■ **WHAT THIS TASK INVOLVES**
Please output each line of the data exactly as it appears.

============

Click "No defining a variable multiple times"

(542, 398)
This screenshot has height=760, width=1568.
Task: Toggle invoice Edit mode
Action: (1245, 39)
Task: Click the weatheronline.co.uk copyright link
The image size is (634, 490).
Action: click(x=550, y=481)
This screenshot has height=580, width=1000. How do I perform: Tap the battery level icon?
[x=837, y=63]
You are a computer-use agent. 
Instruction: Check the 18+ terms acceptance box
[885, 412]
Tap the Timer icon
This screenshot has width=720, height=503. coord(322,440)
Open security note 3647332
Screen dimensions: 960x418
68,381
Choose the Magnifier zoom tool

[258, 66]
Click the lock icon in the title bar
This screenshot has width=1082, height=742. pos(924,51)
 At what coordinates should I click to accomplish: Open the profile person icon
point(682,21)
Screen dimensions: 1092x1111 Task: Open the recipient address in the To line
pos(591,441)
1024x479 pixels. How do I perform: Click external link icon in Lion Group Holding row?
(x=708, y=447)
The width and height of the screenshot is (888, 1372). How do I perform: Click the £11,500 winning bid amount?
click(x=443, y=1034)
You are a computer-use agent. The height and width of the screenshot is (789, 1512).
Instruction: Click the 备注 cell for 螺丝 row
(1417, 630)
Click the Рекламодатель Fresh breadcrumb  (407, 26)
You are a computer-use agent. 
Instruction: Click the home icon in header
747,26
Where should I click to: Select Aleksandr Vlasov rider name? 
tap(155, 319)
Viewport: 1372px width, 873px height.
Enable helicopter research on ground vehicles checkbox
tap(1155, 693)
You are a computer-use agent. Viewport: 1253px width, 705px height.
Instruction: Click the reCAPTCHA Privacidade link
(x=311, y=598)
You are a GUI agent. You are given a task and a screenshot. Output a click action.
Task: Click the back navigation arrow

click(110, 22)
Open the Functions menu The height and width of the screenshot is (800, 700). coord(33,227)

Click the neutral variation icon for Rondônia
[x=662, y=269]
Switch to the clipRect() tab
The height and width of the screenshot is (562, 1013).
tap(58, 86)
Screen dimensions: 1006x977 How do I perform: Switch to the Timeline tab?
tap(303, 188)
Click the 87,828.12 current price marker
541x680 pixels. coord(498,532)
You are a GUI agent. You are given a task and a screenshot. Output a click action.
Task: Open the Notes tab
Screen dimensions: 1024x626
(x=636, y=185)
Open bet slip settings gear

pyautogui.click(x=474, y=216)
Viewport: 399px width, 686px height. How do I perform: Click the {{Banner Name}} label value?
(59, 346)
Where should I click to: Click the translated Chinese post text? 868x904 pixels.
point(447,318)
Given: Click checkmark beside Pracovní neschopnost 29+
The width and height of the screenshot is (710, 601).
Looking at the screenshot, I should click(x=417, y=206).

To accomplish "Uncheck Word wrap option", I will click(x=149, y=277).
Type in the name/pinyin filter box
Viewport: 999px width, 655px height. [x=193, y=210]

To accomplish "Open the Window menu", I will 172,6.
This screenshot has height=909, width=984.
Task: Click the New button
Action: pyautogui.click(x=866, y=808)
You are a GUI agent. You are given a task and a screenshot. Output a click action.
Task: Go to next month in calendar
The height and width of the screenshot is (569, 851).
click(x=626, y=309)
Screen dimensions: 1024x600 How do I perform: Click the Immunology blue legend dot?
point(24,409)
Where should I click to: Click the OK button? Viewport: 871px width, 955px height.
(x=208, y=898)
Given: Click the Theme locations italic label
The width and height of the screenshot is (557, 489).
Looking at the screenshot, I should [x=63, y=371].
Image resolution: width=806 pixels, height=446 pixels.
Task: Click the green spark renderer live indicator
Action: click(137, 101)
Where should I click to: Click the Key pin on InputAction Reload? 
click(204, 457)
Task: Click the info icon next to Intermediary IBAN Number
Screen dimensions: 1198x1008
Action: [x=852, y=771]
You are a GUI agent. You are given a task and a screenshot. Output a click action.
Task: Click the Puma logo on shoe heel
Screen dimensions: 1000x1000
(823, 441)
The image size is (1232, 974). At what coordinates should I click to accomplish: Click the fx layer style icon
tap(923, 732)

============

■ **RESULT OF THIS EXERCISE**
Click "No defining a variable multiple times"

(542, 398)
This screenshot has height=760, width=1568.
Task: Toggle invoice Edit mode
Action: (1245, 39)
Task: Click the weatheronline.co.uk copyright link
The image size is (634, 490).
Action: click(x=550, y=481)
This screenshot has height=580, width=1000. How do I perform: Tap the battery level icon?
[x=837, y=63]
You are a computer-use agent. 
Instruction: Check the 18+ terms acceptance box
[885, 412]
Tap the Timer icon
This screenshot has width=720, height=503. coord(322,440)
Open security note 3647332
Screen dimensions: 960x418
68,381
Choose the Magnifier zoom tool

[258, 66]
Click the lock icon in the title bar
This screenshot has width=1082, height=742. pos(924,51)
 At what coordinates should I click to accomplish: Open the profile person icon
point(682,21)
Screen dimensions: 1092x1111 Task: Open the recipient address in the To line
pos(591,441)
1024x479 pixels. How do I perform: Click external link icon in Lion Group Holding row?
(x=708, y=447)
The width and height of the screenshot is (888, 1372). How do I perform: Click the £11,500 winning bid amount?
click(x=443, y=1034)
You are a computer-use agent. The height and width of the screenshot is (789, 1512).
Instruction: Click the 备注 cell for 螺丝 row
(1417, 630)
Click the Рекламодатель Fresh breadcrumb  (407, 26)
You are a computer-use agent. 
Instruction: Click the home icon in header
747,26
Where should I click to: Select Aleksandr Vlasov rider name? 
tap(155, 319)
Viewport: 1372px width, 873px height.
Enable helicopter research on ground vehicles checkbox
tap(1155, 693)
You are a computer-use agent. Viewport: 1253px width, 705px height.
Instruction: Click the reCAPTCHA Privacidade link
(x=311, y=598)
You are a GUI agent. You are given a task and a screenshot. Output a click action.
Task: Click the back navigation arrow

click(110, 22)
Open the Functions menu The height and width of the screenshot is (800, 700). coord(33,227)

Click the neutral variation icon for Rondônia
[x=662, y=269]
Switch to the clipRect() tab
The height and width of the screenshot is (562, 1013).
tap(58, 86)
Screen dimensions: 1006x977 How do I perform: Switch to the Timeline tab?
tap(303, 188)
Click the 87,828.12 current price marker
541x680 pixels. coord(498,532)
You are a GUI agent. You are given a task and a screenshot. Output a click action.
Task: Open the Notes tab
Screen dimensions: 1024x626
(x=636, y=185)
Open bet slip settings gear

pyautogui.click(x=474, y=216)
Viewport: 399px width, 686px height. How do I perform: Click the {{Banner Name}} label value?
(59, 346)
Where should I click to: Click the translated Chinese post text? 868x904 pixels.
point(447,318)
Given: Click checkmark beside Pracovní neschopnost 29+
The width and height of the screenshot is (710, 601).
Looking at the screenshot, I should click(x=417, y=206).

To accomplish "Uncheck Word wrap option", I will click(x=149, y=277).
Type in the name/pinyin filter box
Viewport: 999px width, 655px height. [x=193, y=210]

To accomplish "Open the Window menu", I will 172,6.
This screenshot has height=909, width=984.
Task: Click the New button
Action: pyautogui.click(x=866, y=808)
You are a GUI agent. You are given a task and a screenshot. Output a click action.
Task: Go to next month in calendar
The height and width of the screenshot is (569, 851).
click(x=626, y=309)
Screen dimensions: 1024x600 How do I perform: Click the Immunology blue legend dot?
point(24,409)
Where should I click to: Click the OK button? Viewport: 871px width, 955px height.
(x=208, y=898)
Given: Click the Theme locations italic label
The width and height of the screenshot is (557, 489).
Looking at the screenshot, I should [x=63, y=371].
Image resolution: width=806 pixels, height=446 pixels.
Task: Click the green spark renderer live indicator
Action: click(137, 101)
Where should I click to: Click the Key pin on InputAction Reload? 
click(204, 457)
Task: Click the info icon next to Intermediary IBAN Number
Screen dimensions: 1198x1008
Action: [x=852, y=771]
You are a GUI agent. You are given a task and a screenshot. Output a click action.
Task: Click the Puma logo on shoe heel
Screen dimensions: 1000x1000
(823, 441)
The image size is (1232, 974). At what coordinates should I click to accomplish: Click the fx layer style icon
tap(923, 732)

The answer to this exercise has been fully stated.